27 juin 2013
Maltraitance des aînés
Des outils positifs pour contrer la violence
Par: Jennifer Blanchette
Les membres du comité des partenaires pour la création du dépliant: Denise St-Pierre, coordonnatrice régionale de la FADOQ Richelieu-Yamaska, Cynthia Sawyer, agente de développement au POLE Vallée-du-Richelieu, France Robillard, organisatrice communautaire au CLSC des Maskoutains, Gabriel Michon, organisateur communautaire au CLSC des Patriotes, France Lafrenière, organisatrice communautaire au CLSC MRC d'Acton et Lysanne Collard, directrice générale du Centre de Bénévolat d'Acton Vale.

Les membres du comité des partenaires pour la création du dépliant: Denise St-Pierre, coordonnatrice régionale de la FADOQ Richelieu-Yamaska, Cynthia Sawyer, agente de développement au POLE Vallée-du-Richelieu, France Robillard, organisatrice communautaire au CLSC des Maskoutains, Gabriel Michon, organisateur communautaire au CLSC des Patriotes, France Lafrenière, organisatrice communautaire au CLSC MRC d'Acton et Lysanne Collard, directrice générale du Centre de Bénévolat d'Acton Vale.

Les personnes du troisième âge ont maintenant accès au dépliant « Vieillir sans peur et en harmonie », un outil de sensibilisation qui mise sur l’information pour faire diminuer les cas d’abus plutôt que sur la crainte inspirée par la maltraitance.

« En choisissant un titre positif et accrocheur pour le dépliant, nous souhaitions que les personnes âgées aient envie de lire le dépliant et qu’elles s’y identifient, peut-être davantage que si nous avions employé des termes négatifs », explique Lysanne Collard, directrice du Centre de Bénévolat d’Acton Vale.

Au niveau du Centre de santé et de services sociaux (CSSS) Richelieu-Yamaska, on abonde dans le même sens. « Il était très important pour nous d’utiliser un langage adapté aux aînés.

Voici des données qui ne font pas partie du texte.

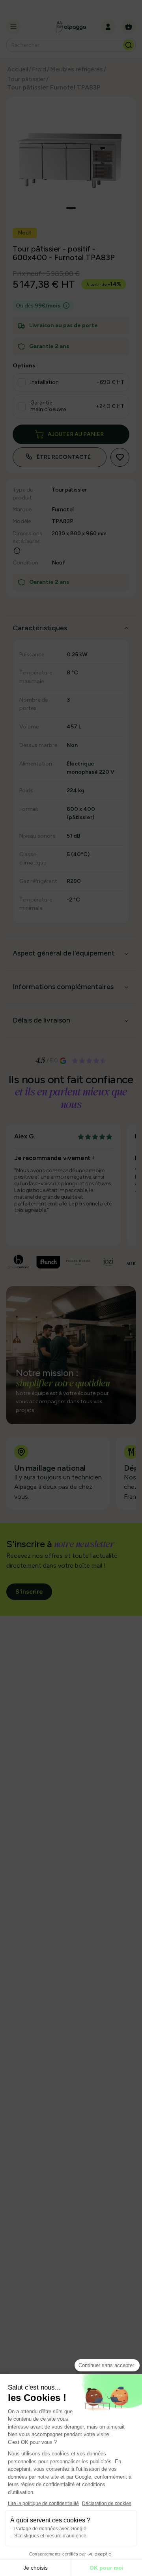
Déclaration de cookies (106, 2503)
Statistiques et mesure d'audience (50, 2536)
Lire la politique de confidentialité (43, 2503)
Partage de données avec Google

Si nous souhaitons que les cas d’abus diminuent, il faut que la clientèle visée se sente interpellée », croit la directrice des services ambulatoires et de première ligne du CSSS Richelieu-Yamaska, Lise Langlois.Afin d’assurer sa distribution, le dépliant est accessible auprès de l’ensemble du personnel intervenant au domicile des personnes âgées, des professionnels de la santé et des organismes communautaires. Pour Lise Langlois, toutefois, ces derniers représentent « l’un des meilleurs alliés pour rejoindre la population vieillissante, car ce ne sont pas tous les aînés qui nécessitent des soins. »

Encore trop de tabous

Bien qu’il y ait de plus en plus de campagnes de sensibilisation et d’outils d’informations disponibles, un certain nombre d’aînés ont encore de la difficulté à dénoncer les situations d’abus.

D’après Lysanne Collard, l’agresseur peut être un aidant naturel ou même un membre de la famille. « Lorsque l’agresseur est la seule personne qui aide ou rend visite à la victime, il est normal qu’elle ne souhaite pas le dénoncer », indique-t-elle.Dans d’autres cas, les victimes ne savent pas qu’elles se trouvent en situation de maltraitance puisque les actes abusifs font partie de leur quotidien. « La ligne entre une situation isolée et un cas d’abus est parfois très difficile à tracer, encore plus pour une personne âgée. Par exemple, prendre des décisions à la place d’un aîné encore autonome, même si c’est pour aider, constitue une forme de maltraitance », soutient la coordonnatrice régionale de la FADOQ Richelieu-Yamaska, Denise St-Pierre.Il semblerait toutefois que les campagnes de sensibilisation portent ses fruits puisque comme l’indique Lise Langlois, « il y a toujours une recrudescence des cas dénoncés durant celles-ci ». Selon Statistique Canada, entre 4 et 7 % des aînés vivant à domicile subissent une forme ou une autre de maltraitance. En appliquant ce pourcentage au nombre de personnes de 65 ans et plus sur le territoire du CSSS Richelieu-Yamaska, entre 1 300 et 2 300 personnes sont aux prises avec des problèmes d’abus. En comparaison, la ligne téléphonique Aide Abus Aînés a reçu, au niveau de la Montérégie, plus de 1 500 appels depuis sa création en 2010.